=== Passage provided ===

From education to employment

Digital Credentials: Rethinking the currency of qualifications #FutureofEducation

Kirstie Donnelly MBE, Managing Director at City & Guilds Group

The future of qualifications is changing, it’s been changing now actually for some time.

I think what’s really changing is the need to rethink the currency of what we mean by qualification.

It’s not that the qualification itself aren’t going to be relevant, it’s just that how we think about them, how we build them, how we construct them, how we verify them, probably needs to be different beyond that which we’re used to, which is a kind of single output, outcome at the end, stuck on the wall in the name of a certificate.

That isn’t to say that people still shouldn’t have something that really validates the achievement of whatever it is they’ve studied and learned, but I think it will be a very different currency.

That currency for me will be digital credentials.

Structuring qualifications to match the learners’ needs to be modular and go through different specialisms, as well as the employers’ needs to be able to fill specific skills gaps.

The reason I think we need this change in the sort of structure of a qualification, or the currency of it and how it’s measured is, I think we have to accept, because of the fast pace of change, because of the shelf life of skills.

There’s now some research out from Deloitte that suggests that technical skills might be outdated in as little as two and a half years.

There’s then a whole overlay now of what we’re now starting to be heard called “The Human Skill”, which you might once have called employability, or soft skills even.

This need to have a whole range of other skills that employers are almost crying out for, really beyond that of the technical skill. So the opportunity to create a more modularised structure, that allows learners employees to take a step by step through.

===

(Requirements)
Finish out the passage on digital credentials and the currency of qualifications, picking up right after its last sentence. The data after this passage is not needed for any of the work here.

=== Collected material ===

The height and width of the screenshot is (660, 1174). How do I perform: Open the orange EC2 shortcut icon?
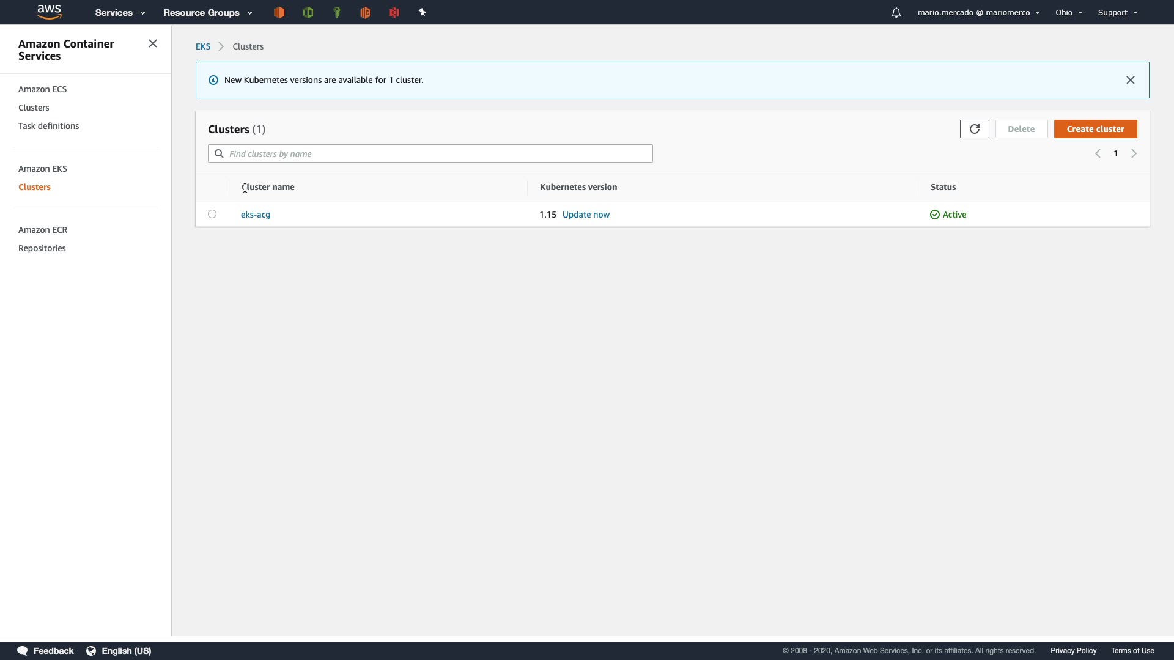[x=279, y=12]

===

(Answer to this problem)
Almost you would equate it to units of qualification. We’re talking right down micro credentials, where you can really credentialise a specific skill, as well as then taking it up to the specific occupational layer.

The fact that you can actually stack these credentials, and they become portable, then you can publish them through online, through your LinkedIn. I just think it puts a very different dynamic into how the learner owns their experience, but at the same time the employers and the education system can still influence very much how those credentials are built and stacked.

The future for new learners coming into Further Education, level 2, or pre-apprenticeship level, but also lifelong learners, career changers, career progressors

I think we’ve finally switched back on to the fact that we need a lifelong learning culture in this country. We need to rethink the entitlement of education, in many respects.

We need to look at the transition period from 16 to 24, and then what happens beyond that, so that somebody has a lifelong entitlement to lifelong learning in some shape or form. That isn’t to say that means that the state is going to pay for it all.

Lifelong learning for lifelong employability

That needs to be a tripartite agreement, almost, between:

  1. What the individual might pay for as they continue to progress through their career, and they themselves choose that they want to do continual professional development,
  2. Versus that which the employer may pay for, because it’s the right thing to do, or its particular training they need their employee to reskill in,
  3. Versus something the state wants to invest in, because we know that we’ve actually got a need to invest in that skill now, in order to make us the most productive we can be down the line.

I think we’ve got to get back to having a very constructive dialogue about the positive aspect that lifelong learning for lifelong employability could really, really bring us.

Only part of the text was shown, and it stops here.